Saint-Leu, France | AFP | samedi 10/04/2021 - A la Réunion, la pratique du surf est de nouveau autorisée sur toutes les plages de Saint-Leu (ouest). Cette autorisation, sous conditions strictes, arrive après des années d'interdiction due aux attaques de requins.

Il fait beau ce matin-là à Saint-Leu. Face au spot de la gauche, une vague mondialement connue des pratiquants, une bonne quinzaine de surfeurs discutent en petits groupes. Il s'agit de savoir si on peut, ou pas, se mettre à l'eau, car une eau pas très limpide peut être synonyme de présence de requins.

"Il y a eu des averses hier soir et l'eau n'est pas très claire", remarque Bruno, la trentaine débutante et des années de surf au compteur. Il finit par jouer la prudence et décide de ne pas y aller.

La menace est réelle. Depuis 2011, La Réunion est en proie à une recrudescence des charges de squales. A ce jour, 24 attaques ont été recensées, dont 11 mortelles.

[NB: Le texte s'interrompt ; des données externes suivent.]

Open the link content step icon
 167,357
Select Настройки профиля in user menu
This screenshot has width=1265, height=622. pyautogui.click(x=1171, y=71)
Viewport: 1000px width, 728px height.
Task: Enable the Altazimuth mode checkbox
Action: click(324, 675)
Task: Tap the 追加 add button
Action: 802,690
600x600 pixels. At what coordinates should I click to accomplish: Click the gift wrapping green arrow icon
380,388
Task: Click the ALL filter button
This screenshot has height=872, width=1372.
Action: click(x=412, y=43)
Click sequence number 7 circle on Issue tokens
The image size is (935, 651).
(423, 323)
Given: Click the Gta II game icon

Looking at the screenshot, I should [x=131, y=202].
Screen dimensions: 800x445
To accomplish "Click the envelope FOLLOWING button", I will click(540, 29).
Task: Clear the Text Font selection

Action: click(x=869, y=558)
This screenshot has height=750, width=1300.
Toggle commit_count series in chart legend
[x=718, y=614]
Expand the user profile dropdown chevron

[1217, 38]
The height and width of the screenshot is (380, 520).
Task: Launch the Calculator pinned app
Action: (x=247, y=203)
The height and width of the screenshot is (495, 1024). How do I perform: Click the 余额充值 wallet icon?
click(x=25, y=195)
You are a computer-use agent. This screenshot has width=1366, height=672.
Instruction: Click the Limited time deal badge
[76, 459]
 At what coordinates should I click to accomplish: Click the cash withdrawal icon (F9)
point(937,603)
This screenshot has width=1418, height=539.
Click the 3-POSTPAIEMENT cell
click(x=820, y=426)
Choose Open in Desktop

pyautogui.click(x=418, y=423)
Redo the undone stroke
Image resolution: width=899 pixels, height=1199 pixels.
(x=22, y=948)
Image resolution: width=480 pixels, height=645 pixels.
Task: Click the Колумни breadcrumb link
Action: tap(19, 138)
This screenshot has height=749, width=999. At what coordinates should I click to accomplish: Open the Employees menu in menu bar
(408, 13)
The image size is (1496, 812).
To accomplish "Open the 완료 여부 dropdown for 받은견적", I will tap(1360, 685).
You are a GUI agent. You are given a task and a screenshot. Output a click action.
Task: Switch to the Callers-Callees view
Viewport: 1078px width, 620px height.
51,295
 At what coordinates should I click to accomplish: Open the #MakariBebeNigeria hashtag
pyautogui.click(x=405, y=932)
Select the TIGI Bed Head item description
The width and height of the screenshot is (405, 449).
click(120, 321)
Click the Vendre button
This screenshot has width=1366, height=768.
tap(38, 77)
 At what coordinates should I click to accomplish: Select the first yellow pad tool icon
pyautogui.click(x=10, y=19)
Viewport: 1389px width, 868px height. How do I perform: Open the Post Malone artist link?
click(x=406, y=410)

Plus de la moitié des personnes tuées étaient des surfeurs ou des bodyboardeurs.

Assis non loin de Bruno, Kevin, 22 ans, estime que le risque n'est pas très important. "Il y a déjà pas mal de gens à l'eau, ça ne craint pas trop", dit-il avant d'aller rejoindre la demi-douzaine de pratiquants déjà positionnée. "Je comprends la frustration des jeunes, il y a tellement longtemps que nous sommes privés de vagues…", commente Bruno.

En 2013, un arrêté préfectoral a interdit la baignade et toutes les activités nautiques hors du lagon et des zones surveillées.

Mais "on vient d'ouvrir un petit espace de liberté sécurisé", estime Bruno, évoquant le dispositif Zonex (zone d'expérimentation opérationnelle) qui autorise depuis le 23 mars dernier la pratique sous conditions du surf sur cinq spots de Saint-Leu, dont la mythique gauche.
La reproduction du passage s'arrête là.